# Section 4.1 — Simple linear regression#

This notebook contains the code examples from Section 4.1 Simple linear regression from the No Bullshit Guide to Statistics.

## Notebook setup#

# load Python modules
import os
import numpy as np
import pandas as pd
import seaborn as sns
import matplotlib.pyplot as plt

# Figures setup
plt.clf()  # needed otherwise sns.set_theme doesn"t work
from plot_helpers import RCPARAMS
RCPARAMS.update({"figure.figsize": (5, 3)})   # good for screen
# RCPARAMS.update({"figure.figsize": (5, 1.6)})  # good for print
sns.set_theme(
context="paper",
style="whitegrid",
palette="colorblind",
rc=RCPARAMS,
)

# High-resolution please
%config InlineBackend.figure_format = "retina"

# Where to store figures
DESTDIR = "figures/lm/simple"

<Figure size 640x480 with 0 Axes>

from ministats.plots.figures import plot_residuals
from ministats.plots.figures import plot_residuals2

# set random seed for repeatability
np.random.seed(42)

import warnings
# silence kurtosistest warning when using n < 20
warnings.filterwarnings("ignore", category=UserWarning)


$$\def\stderr#1{\mathbf{se}_{#1}}$$ $$\def\stderrhat#1{\hat{\mathbf{se}}_{#1}}$$ $$\newcommand{\Mean}{\textbf{Mean}}$$ $$\newcommand{\Var}{\textbf{Var}}$$ $$\newcommand{\Std}{\textbf{Std}}$$ $$\newcommand{\Freq}{\textbf{Freq}}$$ $$\newcommand{\RelFreq}{\textbf{RelFreq}}$$ $$\newcommand{\DMeans}{\textbf{DMeans}}$$ $$\newcommand{\Prop}{\textbf{Prop}}$$ $$\newcommand{\DProps}{\textbf{DProps}}$$

$\newcommand{\CI}[1]{\textbf{CI}_{#1}} \newcommand{\CIL}[1]{\textbf{L}_{#1}} \newcommand{\CIU}[1]{\textbf{U}_{#1}} \newcommand{\ci}[1]{\textbf{ci}_{#1}} \newcommand{\cil}[1]{\textbf{l}_{#1}} \newcommand{\ciu}[1]{\textbf{u}_{#1}}$

(this cell contains the macro definitions like $$\stderr{\overline{\mathbf{x}}}$$, $$\stderrhat{}$$, $$\Mean$$, …)

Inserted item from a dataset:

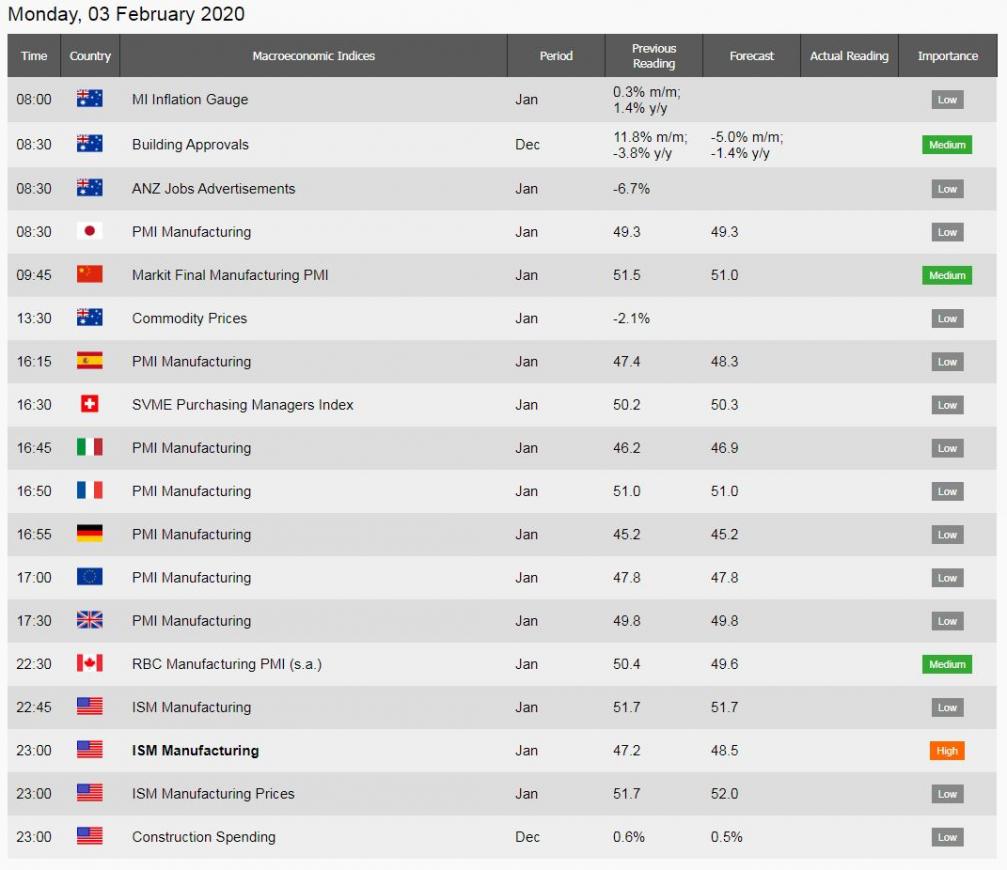
Task: Click the France flag icon
Action: pyautogui.click(x=89, y=491)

## Example: students score as a function of effort#

students = pd.read_csv("../datasets/students.csv")
students.head()

student_ID background curriculum effort score
0 1 arts debate 10.96 75.0
1 2 science lecture 8.69 75.0
2 3 arts debate 8.60 67.0
3 4 arts lecture 7.92 70.3
4 5 science debate 9.90 76.1
efforts = students["effort"]
scores = students["score"]
sns.scatterplot(x=efforts, y=scores);


### Compute the correlation#

np.corrcoef(efforts, scores)[0,1]
# ALT. students[["effort","score"]].corr()
# np.corrcoef

0.8794375135614695


## Parameter estimation using least squares#

meaneffort = efforts.mean()
meanscore = scores.mean()
num = np.sum( (efforts-meaneffort)*(scores-meanscore) )
denom = np.sum( (efforts - meaneffort)**2 )
b1 = num / denom
b1

4.504850344209071

b0 = meanscore - b1*meaneffort
b0

32.46580930159963

es = np.linspace(5, 12)
scorehats = b0 + b1*es
sns.lineplot(x=es, y=scorehats)
sns.scatterplot(x=efforts, y=scores);

# # ALT.
# sns.regplot(x=efforts, y=scores, ci=None);


### Least squares optimization for the parameters#

How do we find the parameter estimates of the model?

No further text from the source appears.